Late spring in our food forest garden is all about magnificent Buzza Black mulberries…

Bountiful bananas…

Luscious jaboticabas…

Juicy babacos…

Ripe pawpaws…

Seemingly never ending cherimoyas…

And lots of fruit salads and fruit smoothies!

Reader Comments (6)

Looks delicious! I am a little envious but I know you guys put in a lot of work. Just curious, do you think the permaculture design has helped your harvests - if so, how? And do you get reliable rainfall, or do you irrigate - if so, how regularly? My fruit trees keep hanging in, year after year, not dying but not really producing. I know I didn't really get the design right though.
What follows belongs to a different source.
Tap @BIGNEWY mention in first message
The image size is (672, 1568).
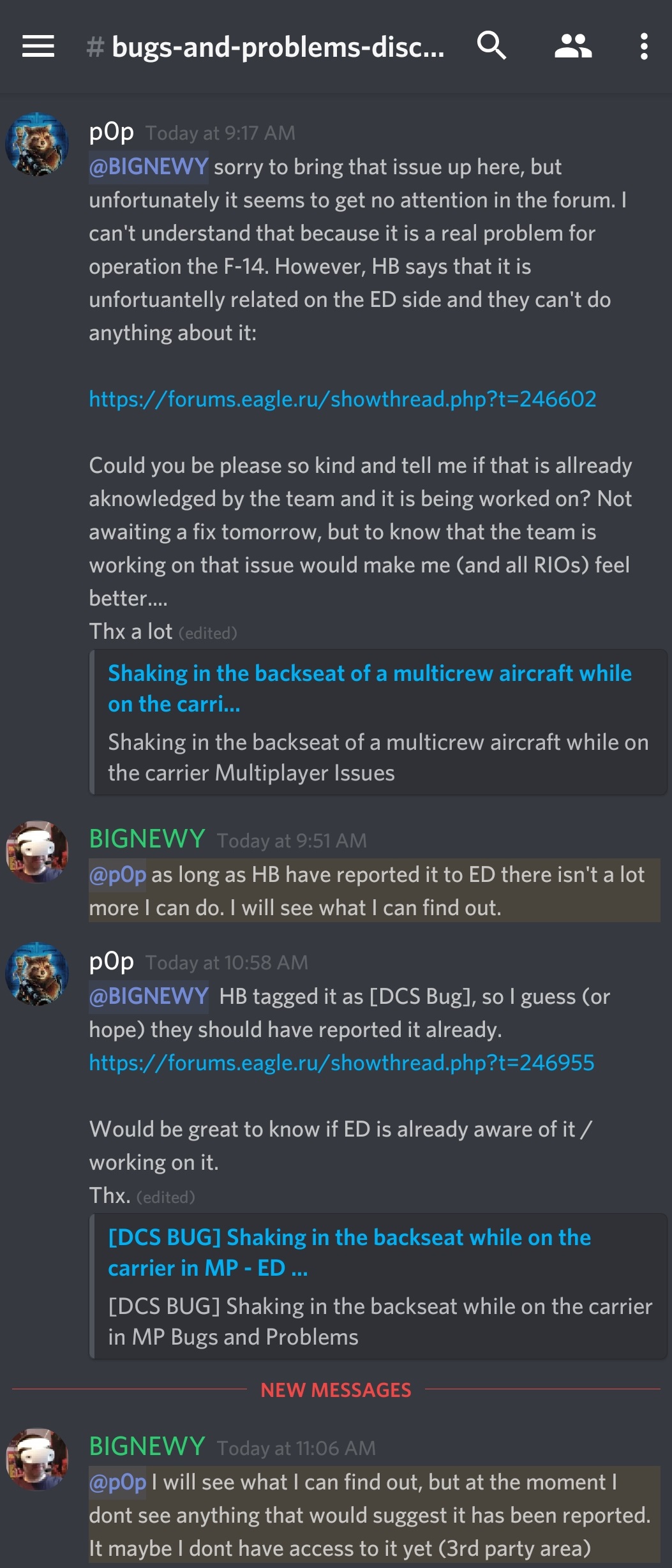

Just wondering if you can see where your permaculture designed garden, has had the most impact - or if you're still pouring in a lot of inputs to get a harvest?

Enjoy the smoothies! :)
November 15, 2014 | Unregistered CommenterChris
Nice looking fruit.
And great to have it at this time of year.
You have inspired me to try growing a Cherimoya and Mulberry tree.
November 15, 2014 | Unregistered CommenterJeff
Chris, we don't really put a lot of inputs into our food forest, though many of the trees are irrigated with greywater or water from our rainwater tanks. We did think through the irrigation a lot in our design, even though we do get a about 1,000mm of rain a year, and it rains pretty much all year round, which is great. Very lucky in our climate....we do have areas of our garden though that we don't irrigate, and selected trees suitable to those drier conditions, such as olives. We spent a couple years volunteering at our local community garden before we started our own garden, so that gave us a good idea of what trees are well suited to this area and grow well in what conditions....all trees have different requirements, and we did find it really helpful in designing our garden to think about where the dry areas are, the sunny areas, the windy areas, ect, I think those permaculture design principles have all helped....gardening is a constant learning journey and hopefully though observation you can learn what trees are best suited to your garden under what conditions...not all of our trees have been successful, and if they're not thriving, we get rid of them and try something different! Best of luck!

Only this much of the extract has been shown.